Records from a data collection:
===
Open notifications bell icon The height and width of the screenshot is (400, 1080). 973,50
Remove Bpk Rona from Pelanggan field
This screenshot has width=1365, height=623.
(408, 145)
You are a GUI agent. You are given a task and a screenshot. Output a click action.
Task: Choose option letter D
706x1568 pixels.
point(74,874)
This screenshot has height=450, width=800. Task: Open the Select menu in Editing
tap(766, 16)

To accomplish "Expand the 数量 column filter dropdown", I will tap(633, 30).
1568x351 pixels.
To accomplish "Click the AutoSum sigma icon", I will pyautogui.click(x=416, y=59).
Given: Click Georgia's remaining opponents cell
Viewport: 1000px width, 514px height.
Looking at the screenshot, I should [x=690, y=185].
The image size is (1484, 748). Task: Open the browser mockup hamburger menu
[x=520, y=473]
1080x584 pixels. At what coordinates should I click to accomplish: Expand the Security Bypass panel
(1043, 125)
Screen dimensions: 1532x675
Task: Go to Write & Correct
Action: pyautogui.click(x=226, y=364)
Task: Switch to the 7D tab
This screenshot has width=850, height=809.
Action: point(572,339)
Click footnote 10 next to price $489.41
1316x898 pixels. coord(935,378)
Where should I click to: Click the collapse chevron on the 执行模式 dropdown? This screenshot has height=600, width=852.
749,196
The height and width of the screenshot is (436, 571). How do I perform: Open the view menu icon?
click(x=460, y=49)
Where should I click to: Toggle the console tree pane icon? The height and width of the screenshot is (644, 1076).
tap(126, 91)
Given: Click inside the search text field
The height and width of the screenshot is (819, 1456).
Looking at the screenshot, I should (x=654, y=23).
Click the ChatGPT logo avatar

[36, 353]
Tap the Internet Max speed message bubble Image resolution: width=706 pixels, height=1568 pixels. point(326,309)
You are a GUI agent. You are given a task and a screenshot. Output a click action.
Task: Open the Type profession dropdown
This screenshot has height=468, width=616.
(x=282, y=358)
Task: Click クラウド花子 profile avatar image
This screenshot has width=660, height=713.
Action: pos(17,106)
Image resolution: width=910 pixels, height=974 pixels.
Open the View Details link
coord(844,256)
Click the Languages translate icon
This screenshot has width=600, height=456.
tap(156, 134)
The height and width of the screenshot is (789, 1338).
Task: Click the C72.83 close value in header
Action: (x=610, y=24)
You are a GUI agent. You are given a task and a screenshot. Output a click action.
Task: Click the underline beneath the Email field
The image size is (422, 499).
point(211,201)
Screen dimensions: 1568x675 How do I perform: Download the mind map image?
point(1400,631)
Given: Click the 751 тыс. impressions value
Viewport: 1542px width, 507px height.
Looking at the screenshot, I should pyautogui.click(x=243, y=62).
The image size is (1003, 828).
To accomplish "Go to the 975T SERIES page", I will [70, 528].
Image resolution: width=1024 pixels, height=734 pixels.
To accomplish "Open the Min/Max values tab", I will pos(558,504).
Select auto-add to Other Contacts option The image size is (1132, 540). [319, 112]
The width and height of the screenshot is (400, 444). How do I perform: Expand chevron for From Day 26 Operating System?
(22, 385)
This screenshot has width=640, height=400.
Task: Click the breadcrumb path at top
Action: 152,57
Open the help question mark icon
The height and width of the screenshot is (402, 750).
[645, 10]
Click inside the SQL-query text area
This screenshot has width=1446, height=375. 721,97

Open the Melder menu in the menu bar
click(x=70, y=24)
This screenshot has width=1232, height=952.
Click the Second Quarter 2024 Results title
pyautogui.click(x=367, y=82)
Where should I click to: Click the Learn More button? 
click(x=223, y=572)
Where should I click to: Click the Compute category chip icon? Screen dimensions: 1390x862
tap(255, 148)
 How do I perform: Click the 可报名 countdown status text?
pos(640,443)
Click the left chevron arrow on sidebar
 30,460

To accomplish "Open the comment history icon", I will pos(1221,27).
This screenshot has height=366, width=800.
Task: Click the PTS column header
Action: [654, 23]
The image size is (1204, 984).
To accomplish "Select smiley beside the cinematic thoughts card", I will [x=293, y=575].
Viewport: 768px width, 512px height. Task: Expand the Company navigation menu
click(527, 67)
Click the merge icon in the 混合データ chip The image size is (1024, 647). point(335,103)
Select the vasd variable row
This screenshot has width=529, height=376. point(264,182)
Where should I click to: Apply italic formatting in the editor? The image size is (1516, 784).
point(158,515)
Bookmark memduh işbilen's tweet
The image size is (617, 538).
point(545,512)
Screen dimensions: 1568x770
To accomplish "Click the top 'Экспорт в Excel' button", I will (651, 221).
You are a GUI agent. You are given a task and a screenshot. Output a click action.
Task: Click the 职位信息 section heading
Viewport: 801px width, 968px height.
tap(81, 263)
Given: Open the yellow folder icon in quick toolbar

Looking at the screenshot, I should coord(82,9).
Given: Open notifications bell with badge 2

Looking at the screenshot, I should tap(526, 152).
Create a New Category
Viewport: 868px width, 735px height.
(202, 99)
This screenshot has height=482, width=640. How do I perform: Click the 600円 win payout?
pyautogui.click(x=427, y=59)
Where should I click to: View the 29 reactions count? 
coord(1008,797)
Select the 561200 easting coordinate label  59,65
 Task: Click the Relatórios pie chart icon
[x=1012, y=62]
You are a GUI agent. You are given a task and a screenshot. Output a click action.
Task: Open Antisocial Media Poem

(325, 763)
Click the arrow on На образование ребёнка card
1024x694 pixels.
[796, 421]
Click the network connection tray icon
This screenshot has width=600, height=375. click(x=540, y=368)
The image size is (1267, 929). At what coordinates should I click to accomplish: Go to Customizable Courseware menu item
===
Task prompt: After locating the line holding "Where should I click to: Click the collapse" above, output exactly that line and every line after it through the line holding "Click the Languages translate icon". Include nothing else.

Output for this exercise:
Where should I click to: Click the collapse chevron on the 执行模式 dropdown? This screenshot has height=600, width=852.
749,196
The height and width of the screenshot is (436, 571). How do I perform: Open the view menu icon?
click(x=460, y=49)
Where should I click to: Toggle the console tree pane icon? The height and width of the screenshot is (644, 1076).
tap(126, 91)
Given: Click inside the search text field
The height and width of the screenshot is (819, 1456).
Looking at the screenshot, I should (x=654, y=23).
Click the ChatGPT logo avatar

[36, 353]
Tap the Internet Max speed message bubble Image resolution: width=706 pixels, height=1568 pixels. point(326,309)
You are a GUI agent. You are given a task and a screenshot. Output a click action.
Task: Open the Type profession dropdown
This screenshot has height=468, width=616.
(x=282, y=358)
Task: Click クラウド花子 profile avatar image
This screenshot has width=660, height=713.
Action: pos(17,106)
Image resolution: width=910 pixels, height=974 pixels.
Open the View Details link
coord(844,256)
Click the Languages translate icon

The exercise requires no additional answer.